There are a few strategies used on stock market for a very long time. I’ll present one of them and suggest a few good books to find out a lot more about such methods of trading.
“Trending Value” — is the best performing strategy since 1963. Its annualized return of 20.58% through Sept. 30 crushes the All Stocks benchmark (an equally weighted benchmark of stocks with an inflation adjusted market cap great than $200 million), which has a return of 10.71%.The strategy makes use of one of the main innovations: the use of a composite value factor. By spreading your bets and ensuring that a stock is cheap in a variety of ways, we believe we can identify better stocks. One version of the composite value factor combines the following measures of value:
• Price-to-Sales
• Price-to-Earnings
• Price-to-Book
• Price-to-Cash Flow
• EBITDA/Enterprise Value
Each stock in the universe gets a score of 1 to 100 for each of these factors. The final value score is an average of these scores. The Trending Value portfolio narrows the investable universe to the 10% of stocks with the best score based on the value composite, and then selects a concentrated portfolio of 25 stocks based on trailing six-month momentum.

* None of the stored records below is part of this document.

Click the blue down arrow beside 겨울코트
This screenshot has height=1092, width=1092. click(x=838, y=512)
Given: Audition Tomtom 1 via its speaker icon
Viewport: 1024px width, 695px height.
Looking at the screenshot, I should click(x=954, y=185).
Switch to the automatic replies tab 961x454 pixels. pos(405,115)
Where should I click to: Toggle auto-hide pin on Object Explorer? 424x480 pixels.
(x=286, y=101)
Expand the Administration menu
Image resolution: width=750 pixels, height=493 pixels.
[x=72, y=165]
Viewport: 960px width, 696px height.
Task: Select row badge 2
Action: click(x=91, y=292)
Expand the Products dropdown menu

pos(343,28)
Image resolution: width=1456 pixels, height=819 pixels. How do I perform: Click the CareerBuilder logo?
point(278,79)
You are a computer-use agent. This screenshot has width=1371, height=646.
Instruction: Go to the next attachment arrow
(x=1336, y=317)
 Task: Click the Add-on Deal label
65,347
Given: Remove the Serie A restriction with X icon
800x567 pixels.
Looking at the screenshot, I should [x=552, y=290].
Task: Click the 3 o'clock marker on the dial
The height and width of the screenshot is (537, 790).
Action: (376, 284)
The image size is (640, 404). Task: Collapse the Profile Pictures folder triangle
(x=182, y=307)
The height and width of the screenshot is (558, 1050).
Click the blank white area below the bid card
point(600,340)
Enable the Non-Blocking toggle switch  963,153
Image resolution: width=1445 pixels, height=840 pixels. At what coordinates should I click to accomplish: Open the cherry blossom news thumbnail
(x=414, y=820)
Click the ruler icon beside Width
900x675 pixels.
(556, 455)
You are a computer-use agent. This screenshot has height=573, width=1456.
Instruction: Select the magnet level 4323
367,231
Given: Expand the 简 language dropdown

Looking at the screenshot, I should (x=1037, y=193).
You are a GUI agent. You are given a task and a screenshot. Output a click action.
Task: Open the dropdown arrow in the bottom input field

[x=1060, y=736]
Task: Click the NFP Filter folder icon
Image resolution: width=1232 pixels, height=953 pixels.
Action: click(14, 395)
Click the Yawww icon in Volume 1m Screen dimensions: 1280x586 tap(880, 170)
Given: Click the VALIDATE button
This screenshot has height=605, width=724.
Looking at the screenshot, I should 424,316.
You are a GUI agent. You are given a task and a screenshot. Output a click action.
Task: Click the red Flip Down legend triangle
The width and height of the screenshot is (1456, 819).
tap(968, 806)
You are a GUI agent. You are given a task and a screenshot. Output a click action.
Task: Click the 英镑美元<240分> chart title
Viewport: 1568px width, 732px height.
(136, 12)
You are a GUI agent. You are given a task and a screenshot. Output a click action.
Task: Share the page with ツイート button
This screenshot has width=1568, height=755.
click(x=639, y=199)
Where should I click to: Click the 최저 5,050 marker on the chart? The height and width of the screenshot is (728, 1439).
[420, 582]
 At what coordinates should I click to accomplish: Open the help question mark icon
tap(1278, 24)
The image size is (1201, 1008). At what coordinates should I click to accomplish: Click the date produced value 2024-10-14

The books I suggest when it comes to stock market strategies are: “The Logical Trader” by Mark B. Fisher and “Stan Weinstein’s secrets for Profiting in Bull and Bear Markets” by Stan Weistein.
Buying stock can become tiring, consumes all of your time, it makes you open your mind somehow as you have to keep very well informed in order to buy/sell or hold. Time, dedication and information are the keys to become an excellent broker! Let’s try not to forget about the stress level resistance!